For the copy, please give all of the data again exactly and leave the pictures out.

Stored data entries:
>>>>

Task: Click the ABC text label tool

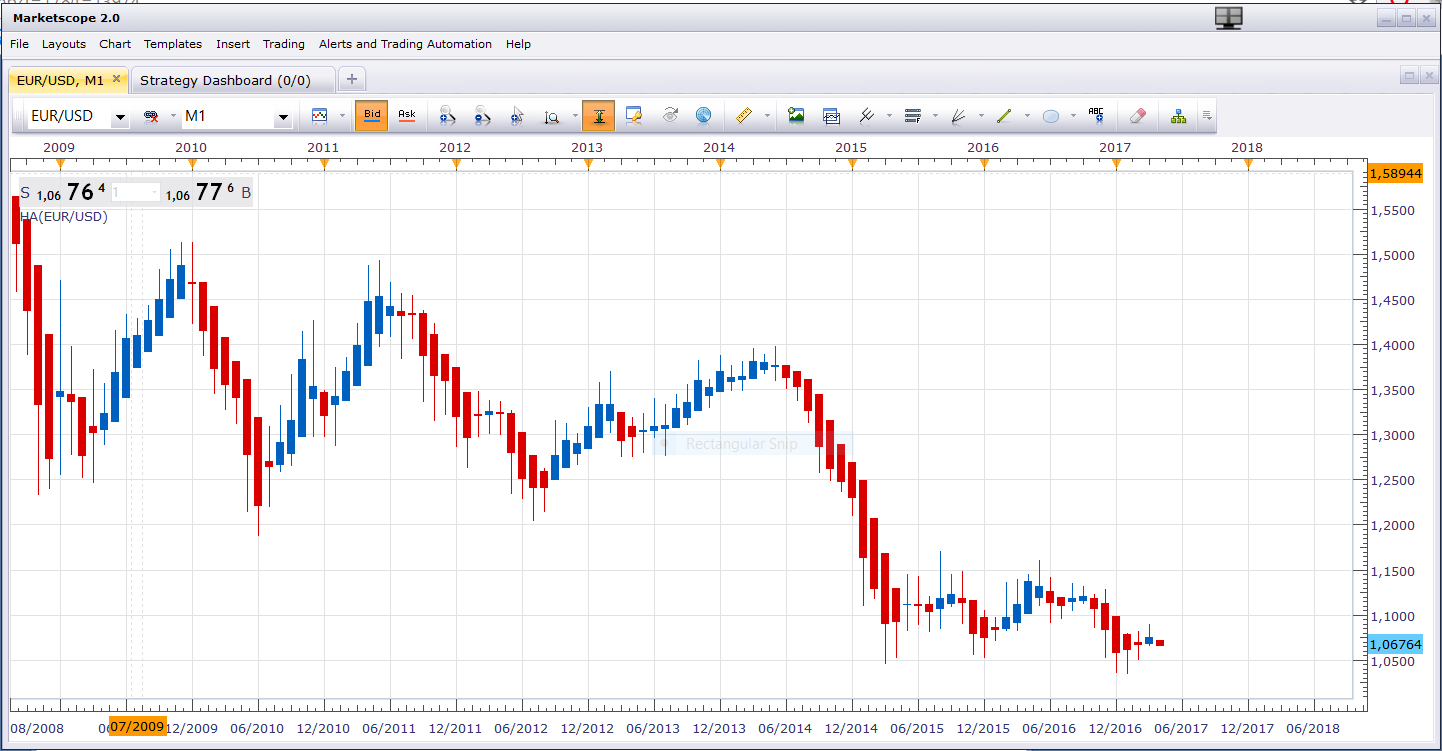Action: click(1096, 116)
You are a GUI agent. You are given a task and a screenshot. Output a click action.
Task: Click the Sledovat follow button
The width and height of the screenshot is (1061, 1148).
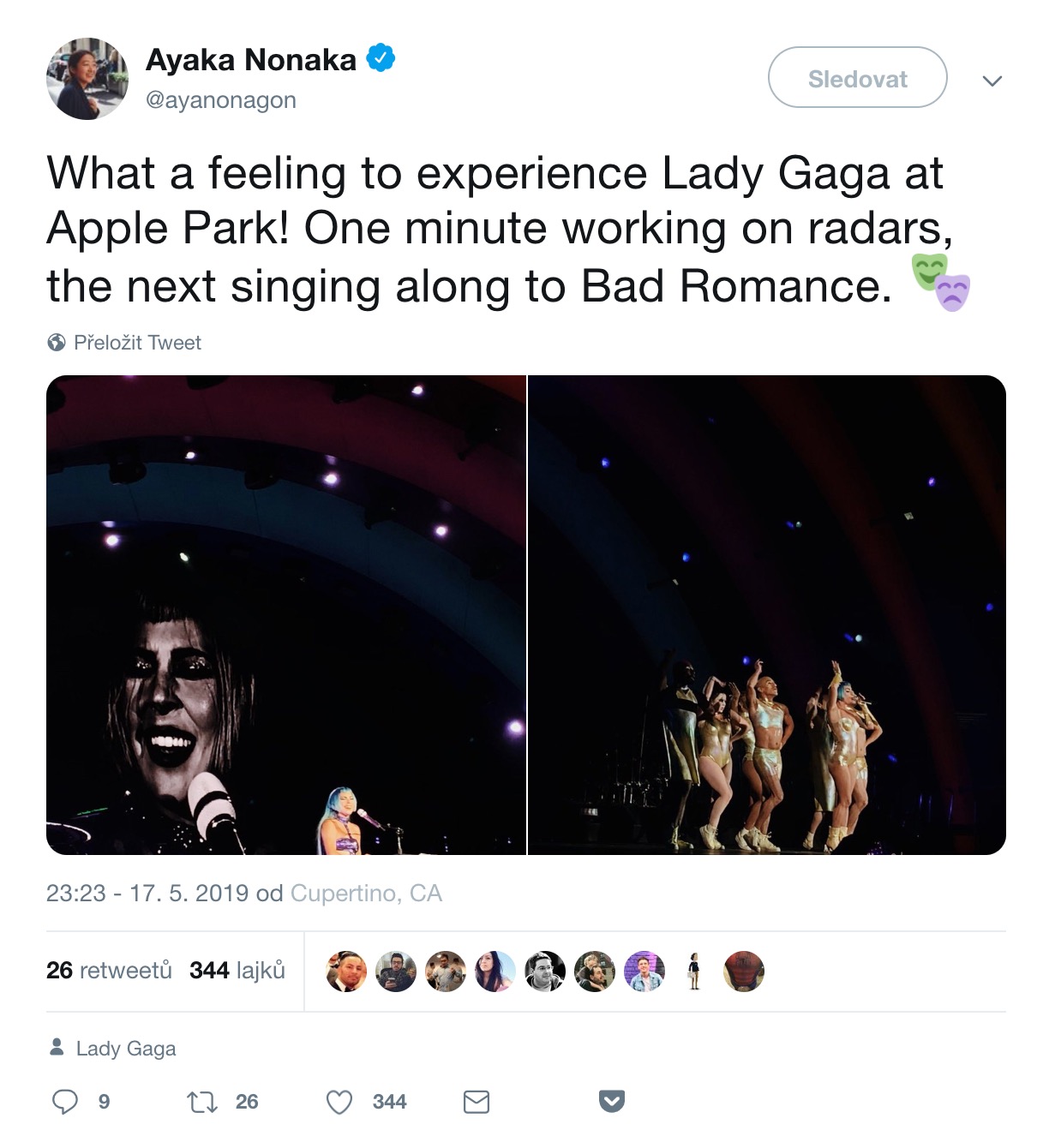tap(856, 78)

<<<<

# Result below
Task: Click the ABC text label tool

Action: click(1096, 116)
You are a GUI agent. You are given a task and a screenshot. Output a click action.
Task: Click the Sledovat follow button
The width and height of the screenshot is (1061, 1148).
tap(856, 78)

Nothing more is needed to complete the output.